Here is how to store the results of each test in a matrix.

```
chi0 = chisq.test(tab2)
fis0 = fisher.test(tab2)
chir = chisq.test(tab2r)
fisr = fisher.test(tab2r)
pvals = c(chi0$p.value, chir$p.value, fis0$p.value, fisr$p.value)
Ptab = matrix(round(pvals, 4), 2, 2, dimnames = list(c("original", "rarefied"),
c("Chi-Squared", "Fisher")))
Ptab
```

```
## Chi-Squared Fisher
## original 0.0290 0.0272
## rarefied 0.1171 0.1169
```

And here is how to translate that matrix into LaTeX table format:

```
library("xtable")
xtable(Ptab, digits = 4)
```

```
## % latex table generated in R 3.0.0 by xtable 1.7-1 package
## % Thu Aug 22 18:18:11 2013
## \begin{table}[ht]
## \centering
## \begin{tabular}{rrr}
## \hline
## & Chi-Squared & Fisher \\
## \hline
## original & 0.0290 & 0.0272 \\
## rarefied & 0.1171 & 0.1169 \\
## \hline
## \end{tabular}
## \end{table}
```

Regardless of the formatting, you can see from this table that the rarefied version of the data is no longer able to differentiate between the two samples.
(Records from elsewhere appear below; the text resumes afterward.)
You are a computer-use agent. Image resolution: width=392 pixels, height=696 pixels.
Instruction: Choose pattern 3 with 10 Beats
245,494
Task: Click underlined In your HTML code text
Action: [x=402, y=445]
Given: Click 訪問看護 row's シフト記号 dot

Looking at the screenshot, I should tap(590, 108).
This is a loss of power induced solely by decreasing the sample size, which in-turn increases the confidence intervals corresponding to each proportion.
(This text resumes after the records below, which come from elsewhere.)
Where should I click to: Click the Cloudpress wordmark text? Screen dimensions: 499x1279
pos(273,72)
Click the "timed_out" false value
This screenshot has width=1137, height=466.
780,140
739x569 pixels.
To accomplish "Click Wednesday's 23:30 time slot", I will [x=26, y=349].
The simplest way to show this from our minimal example above is to repeat the rarefying procedure many times, rather than assume (as we did above) that the resulting proportions after rarefying will take their expected value. In practice, rarefying is a random procedure that is usually not repeated. There is no reason to expect that the proportions that resulted from rarefying will exactly match the originals, even in our simplest-case example of a community consisting of just two species in a 50/50 proportion.

```
# The number of times to repeat rarefying.
nreplicates = 100
rarefied = matrix(NA_integer_, nrow = nreplicates, ncol = 2, dimnames = list(1:100,
c("OTU1", "OTU2")))
for (i in 1:nreplicates) {
rarefied[i, ] <- table(sample(c(rep(1, 500), rep(2, 500)), 100, replace = FALSE))
}
hist(rarefied[, "OTU1"])
```

```
hist(rarefied[, "OTU2"])
```

Of course, the average of many repeated rarefying steps approaches the original proportions. However, as you can see in the histogram, there were many trials in which the result of rarefying deviated substantially from the original proportion, and this impacts our statistical inference downstream. Effectively this is added noise that we are artificially adding to the count values.